Following a meeting between ministers of the twelve eurozone countries on Monday, the decision on whether to give Italy an official rebuke over its budget deficit and public debt levels was postponed until July.
Although ministers did not give specific reasons for their decision, the French Finance Minister Nicolas Sarkozy told reporters after Monday’s meeting that:
“The idea isn't to take a country in difficulties and hold its head under water.”
“Each of us has known, knows or will know difficulties,” he added, acknowledging the fact that several member states have breached, or are in danger of breaching, the deficit rules laid down by the Growth and Stability Pact, which underpins the single currency.

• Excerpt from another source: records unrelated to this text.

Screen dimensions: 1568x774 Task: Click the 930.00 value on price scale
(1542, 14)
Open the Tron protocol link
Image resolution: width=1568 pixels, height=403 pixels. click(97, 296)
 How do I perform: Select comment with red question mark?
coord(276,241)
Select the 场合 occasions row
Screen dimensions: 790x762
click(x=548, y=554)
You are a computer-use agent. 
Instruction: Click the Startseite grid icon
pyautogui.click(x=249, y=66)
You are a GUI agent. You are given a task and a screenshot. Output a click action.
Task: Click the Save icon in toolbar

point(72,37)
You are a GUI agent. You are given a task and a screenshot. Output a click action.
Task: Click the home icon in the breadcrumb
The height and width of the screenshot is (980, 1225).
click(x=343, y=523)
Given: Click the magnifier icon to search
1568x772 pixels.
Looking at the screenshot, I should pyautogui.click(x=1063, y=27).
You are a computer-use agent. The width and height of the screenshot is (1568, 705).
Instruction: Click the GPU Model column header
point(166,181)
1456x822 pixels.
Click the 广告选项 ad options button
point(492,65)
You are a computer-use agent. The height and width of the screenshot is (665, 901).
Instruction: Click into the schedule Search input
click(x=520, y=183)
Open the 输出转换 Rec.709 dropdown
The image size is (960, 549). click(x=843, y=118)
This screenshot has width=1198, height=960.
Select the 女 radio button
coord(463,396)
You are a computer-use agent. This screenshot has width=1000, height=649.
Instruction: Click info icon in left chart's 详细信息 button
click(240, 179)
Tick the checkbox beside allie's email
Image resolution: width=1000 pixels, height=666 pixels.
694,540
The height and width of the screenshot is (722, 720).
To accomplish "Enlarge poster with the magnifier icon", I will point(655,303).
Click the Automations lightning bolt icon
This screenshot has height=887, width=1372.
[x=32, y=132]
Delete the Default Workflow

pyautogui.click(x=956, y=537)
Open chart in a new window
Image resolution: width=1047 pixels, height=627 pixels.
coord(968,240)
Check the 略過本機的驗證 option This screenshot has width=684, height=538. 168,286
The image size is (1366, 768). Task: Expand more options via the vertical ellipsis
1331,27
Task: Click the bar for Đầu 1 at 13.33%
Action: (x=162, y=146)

A statement by the European Commission last month forecast that Italy’s budget deficit will reach 3.2% of gross domestic product (GDP) in 2004, prompting Monetary Affairs Commissioner Joaquin Almunia, to urge the Italian authorities take “all appropriate measures” to reduce the deficit; in other words, to introduce spending cuts coupled with possible increases in taxation.
However, as Italian local elections approach, Berlusconi, faced with a stagnant economy and flagging opinion poll ratings, has committed himself to EUR6 billion worth of income tax cuts.
He has also announced EUR12 billion in expenditure cuts in a bid to appease his domestic and European opponents.